The Sorceress and the Cygnet
- Cover of first edition
- Author: Patricia A. McKillip
- Cover artist: Romas
- Language: English
- Series: Cygnet series
- Genre: Fantasy
- Publisher: Ace Books
- Publication date: 1991
- Publication place: United States
- Media type: Print (hardcover)
- Pages: 231
- ISBN: 0-441-77564-0
- Followed by: The Cygnet and the Firebird

= The Sorceress and the Cygnet =

Fantasy novel

The Sorceress and the Cygnet is a fantasy novel by Patricia A. McKillip. It was first published in hardcover by Ace Books in May 1991, with a paperback edition following from the same publisher in January 1992. The first British edition was published in hardcover and trade paperback by Pan Books in June 1991, with a standard paperback edition following from the same publisher in May 1992. It was subsequently combined with its sequel The Cygnet and the Firebird into the omnibus collection Cygnet, issued in trade paperback by Ace Books in March 2007.

==Summary==
Corleu of the Wayfolk stands out from his kin due to his blond hair and obsession with his people's myths, according to which a war was once fought between the Cygnet, the Gold King, the Blind Lady, the Dancer, and the Warlock, resulting in the Cygnet's victory and the others' exile. These characters are now commemorated in the constellations and the patron signs of the regional hold settlements. Today, the sign of the Cygnet is borne by Ro Holding, and the remaining signs by the other holdings under its rule.

When Corleu and his companions, including his beloved Tiel, are bespelled and trapped in a timeless swamp, his knowledge enables him to cross into the parallel world where the mythic figures exist and seek help. Meeting a tinker who is actually the fearsome Gold King, he is tasked with seeking the Heart of the Cygnet, which he is told might release his people from their limbo. The King's true motive is to free his ancient allies and turn the tables on the Cygnet in their age-old war.
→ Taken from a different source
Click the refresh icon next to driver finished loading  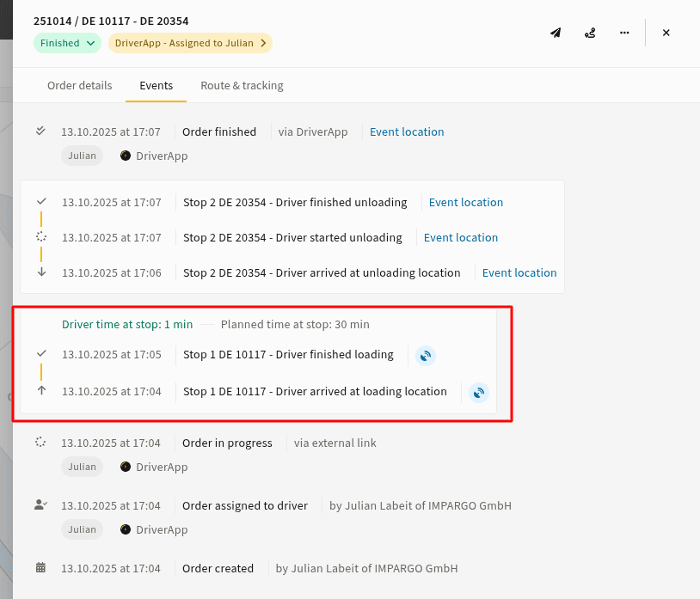coord(426,355)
With the aid of the sorceress Nyx Ro, estranged heir to Ro Holding, whom he must keep ignorant of his goal, Corleu begins his journey. He encounters the Fire Bear in its lair, catches the Blood Fox by its shadow, and evades a female warrior, Meguet, whose fate seems bound with his. At each step of the journey another legendary character is awakened; the Blind Lady, the Dancer, and the Warlock.
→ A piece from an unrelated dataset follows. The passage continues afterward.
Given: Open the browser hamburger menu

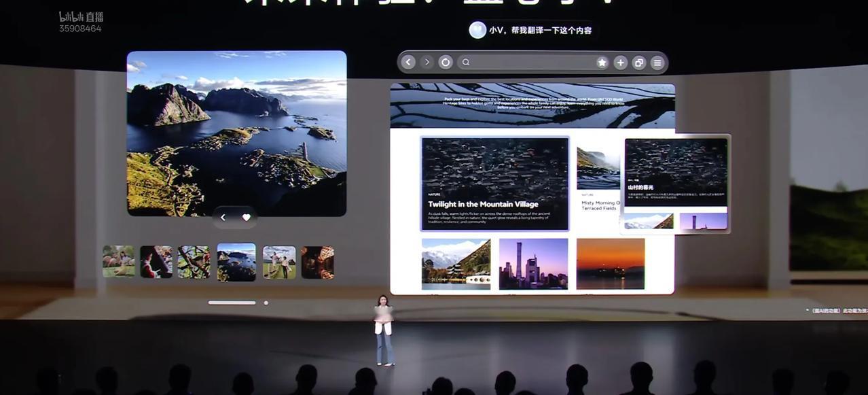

The Ro clan works against the questers, aware that if the Gold King prevails and the Cygnet falls, the balance keeping peace among the holds will be upset, and all who live will be doomed. Their efforts are continually countered by the wily king, and all the players gather for the endgame in a final confrontation at Ro Holding, Nyx's home.

==Reception==
Sybil Steinberg in Publishers Weekly notes that "[w]ith strong, archetypal characters and a powerful command of symbolism, McKillip ... depicts the human conflict between the desire for power and the need for love. Inspired imagery and a perfectly paced plot mark this fantasy as one of the year's best."

Kirkus Reviews calls the novel "a subtle, well-crafted tale redolent of magic and mystery, in which mythic figures are made flesh, and mortals are conscripted for an otherworldly contest. ... The prose is rich, without wordiness; the background mythology (only hinted at here) is original, tantalizing, and convincing. Winner of the World Fantasy Award, McKillip knows what so many other fantasy writers do not, or have forgotten: less is more."

Jackie Cassada in Library Journal praises the book for its "imaginative worldbuilding, strong male and female characters, and an intense (though sometimes esoteric) style."

Delia Sherman in The New York Review of Science Fiction calls it "[b]eautifully written ... lyrical and humorous ... rich, evocative prose."

Barbara Rickards in Magill Book Reviews writes that "McKillip has created a world where passing time, real and imaginary, encircles itself, like the age rings of a tree. ... This is a tale spun with stunning and powerful imagery [that] will keep the reader enthralled, and not even Corleu will be able to break the spell McKillip casts."

Grace Baun in School Library Journal notes that the book "is not a simple novel" and that "[t]he intricately woven plot laced with surrealist qualities will appeal to mature fantasy lovers."

The book was also reviewed by Tom Whitmore and Carolyn Cushman in Locus no. 363, April 1991, Andy Sawyer in Paperback Inferno no. 91, August/September 1991, Jim England in Vector no. 163, October/November 1991, Baird Searles in Isaac Asimov's Science Fiction Magazine v. 15, no. 14, December 1991, Alan Stewart in SF Commentary no. 71/72, April 1992, and Jessica Yates in Vector no. 171, February/March 1993.

==Awards==
The novel was nominated for the 1992 Mythopoeic Fantasy Award for Adult Literature, and placed twelfth in the 1992 Locus Poll Award for Best Fantasy Novel.